This Monday, May 25, we in the United States will observe a national holiday called Memorial Day. This “holiday” is different from other national holidays because we don’t really celebrate the holiday but observe it instead.
Why, you might ask?
Think about this: It’s difficult to celebrate the passing of so many of our nation’s heroes. Yet, that’s the purpose of Memorial Day—to remember and honor the sacrifices made by so many men and women while serving as members of our Armed Forces.
It’s been almost 150 years since the first Memorial Day, which was referred to then as Decoration Day. Memorial Day provides us with an opportunity to adopt graves of heroes, fallen but not forgotten, to conduct memorial services honoring their sacrifices, but most of all to remember their sacrifice and the purpose for that sacrifice.
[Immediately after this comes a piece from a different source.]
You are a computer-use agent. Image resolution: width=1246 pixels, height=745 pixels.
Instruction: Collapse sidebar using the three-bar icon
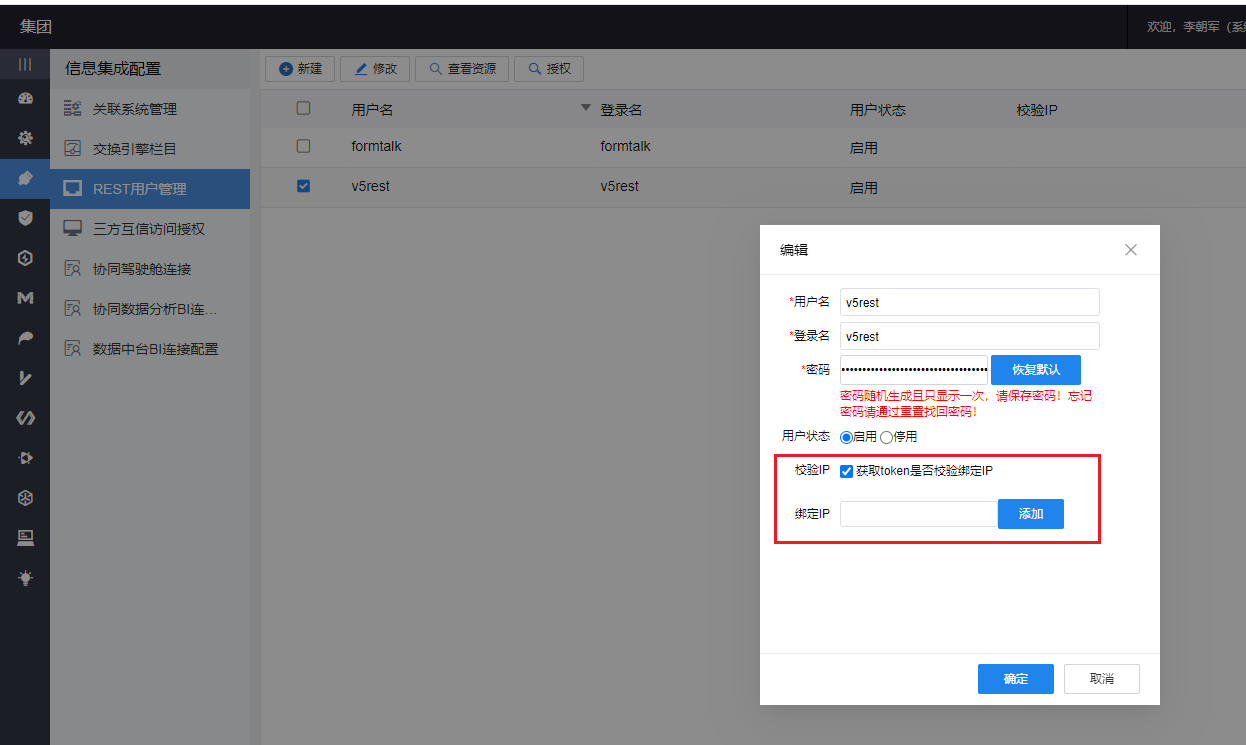click(25, 64)
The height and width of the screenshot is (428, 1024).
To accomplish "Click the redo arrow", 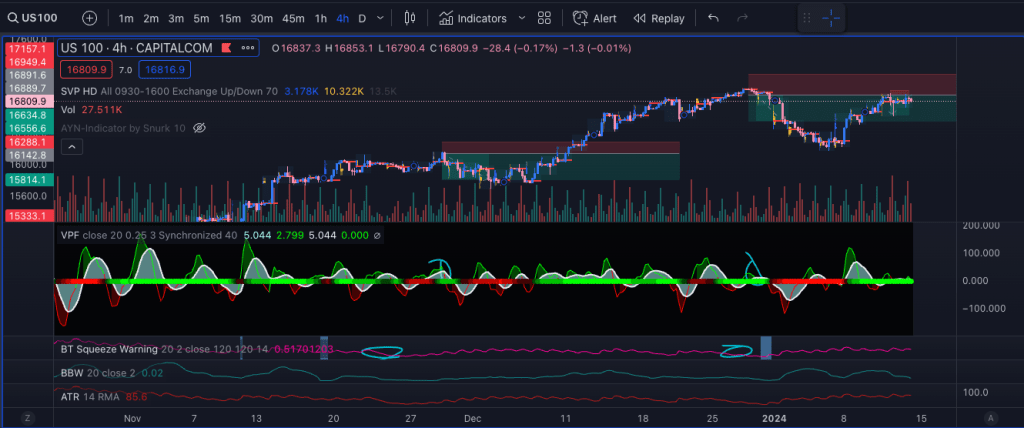I will [x=742, y=18].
Over the last few decades, Memorial Day has evolved into the kick-off of the summer season. That’s OK, so long as we recognize and honor the purpose of Memorial Day. Yes, you can do both; and indeed we encourage you to do both. After all, those who sacrificed did so in order to preserve your freedom to do what you want on your holidays.
We’d like to offer the following ways for you to remember the fallen and observe Memorial Day, not just this year but every year.
Fly the American flag. The best ways to observe Memorial Day is to raise your flag to full staff at sunrise and then reverently lower that flag to half-staff. Keep it there until noon, then raise the flag once again to full-staff. This tradition signifies the mourning of those who fell and the triumph they earned for our nation with their sacrifice.
Many of us have picnics on Memorial Day. If you’re one of those who do, please set a reminder on your smartphone, computer, or other electronic device for 3 pm local time. That’s the official time of the National Moment of Silence. We should pause and observe that moment of silence for those who sacrificed for our country. Not too much to ask, is it? The National Moment of Silence is required by a 2000 law, but far too many of us are unaware of this opportunity to remember those who protect our freedom.
Of course, there is always the opportunity to visit the graves of the fallen and to help decorate those graves with an American flag or perhaps some flowers. There are national cemeteries throughout the United States; but if there isn’t one in your area, we encourage you to check with local veterans and civic organizations in your area in order to learn what ceremonies and events are planned and how you can help put the “memorial” back into Memorial Day.
Memorial Day is indeed a different kind of holiday, which makes it all the more imperative that we remember the sacrifices of so many men and women who served our country and its citizens. As some older folks have told us: “we must remember too so we do not forget.”